Entries for locating text and elements
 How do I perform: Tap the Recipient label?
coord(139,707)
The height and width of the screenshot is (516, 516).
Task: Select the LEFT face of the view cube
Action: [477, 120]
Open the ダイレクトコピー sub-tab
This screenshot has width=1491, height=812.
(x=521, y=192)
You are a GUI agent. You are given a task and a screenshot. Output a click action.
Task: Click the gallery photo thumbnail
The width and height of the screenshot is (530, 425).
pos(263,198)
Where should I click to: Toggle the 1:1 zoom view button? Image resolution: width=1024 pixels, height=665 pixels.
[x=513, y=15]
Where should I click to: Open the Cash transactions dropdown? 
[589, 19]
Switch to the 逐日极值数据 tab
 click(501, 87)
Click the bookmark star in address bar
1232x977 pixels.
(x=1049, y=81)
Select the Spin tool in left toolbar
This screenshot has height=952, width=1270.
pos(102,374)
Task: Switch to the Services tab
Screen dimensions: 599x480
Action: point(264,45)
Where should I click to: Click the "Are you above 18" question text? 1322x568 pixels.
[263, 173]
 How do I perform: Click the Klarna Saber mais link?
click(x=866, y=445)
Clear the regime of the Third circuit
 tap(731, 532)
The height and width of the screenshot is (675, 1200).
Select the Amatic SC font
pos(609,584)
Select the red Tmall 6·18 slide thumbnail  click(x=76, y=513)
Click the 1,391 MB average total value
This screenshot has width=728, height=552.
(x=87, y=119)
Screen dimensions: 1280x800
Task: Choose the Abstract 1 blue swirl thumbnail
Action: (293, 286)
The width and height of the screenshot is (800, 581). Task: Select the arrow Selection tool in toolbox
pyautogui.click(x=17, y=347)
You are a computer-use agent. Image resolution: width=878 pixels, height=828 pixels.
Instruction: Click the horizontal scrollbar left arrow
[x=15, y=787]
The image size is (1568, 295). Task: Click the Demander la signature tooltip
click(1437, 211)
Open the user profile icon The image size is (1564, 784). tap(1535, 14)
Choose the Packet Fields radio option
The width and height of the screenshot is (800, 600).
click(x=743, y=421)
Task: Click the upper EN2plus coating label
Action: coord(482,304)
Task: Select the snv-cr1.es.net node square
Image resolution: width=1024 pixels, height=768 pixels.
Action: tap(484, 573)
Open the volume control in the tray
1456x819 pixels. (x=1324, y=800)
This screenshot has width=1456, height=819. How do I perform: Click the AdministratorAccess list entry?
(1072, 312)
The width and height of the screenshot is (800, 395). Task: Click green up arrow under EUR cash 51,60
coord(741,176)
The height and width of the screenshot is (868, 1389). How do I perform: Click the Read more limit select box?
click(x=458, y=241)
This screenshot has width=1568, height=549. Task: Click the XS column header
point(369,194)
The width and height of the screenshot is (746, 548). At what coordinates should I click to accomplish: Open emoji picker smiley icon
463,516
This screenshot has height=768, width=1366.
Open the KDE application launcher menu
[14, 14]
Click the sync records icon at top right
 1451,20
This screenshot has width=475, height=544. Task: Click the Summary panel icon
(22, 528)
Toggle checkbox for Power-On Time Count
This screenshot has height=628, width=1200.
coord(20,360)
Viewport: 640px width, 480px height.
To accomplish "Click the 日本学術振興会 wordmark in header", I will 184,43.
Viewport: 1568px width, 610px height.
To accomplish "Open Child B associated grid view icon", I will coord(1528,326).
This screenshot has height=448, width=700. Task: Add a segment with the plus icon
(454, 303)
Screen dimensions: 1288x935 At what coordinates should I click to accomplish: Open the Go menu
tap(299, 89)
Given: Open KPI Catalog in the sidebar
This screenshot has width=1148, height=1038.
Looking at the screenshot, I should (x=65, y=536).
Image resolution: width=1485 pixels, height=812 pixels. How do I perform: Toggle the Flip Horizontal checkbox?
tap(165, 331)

STATED EXERCISE:
Pull out every line of the records above that contains the word "menu". Case counts, so match it with the same capitalization.

OUTPUT FOR THIS EXERCISE:
Open the KDE application launcher menu
Screen dimensions: 1288x935 At what coordinates should I click to accomplish: Open the Go menu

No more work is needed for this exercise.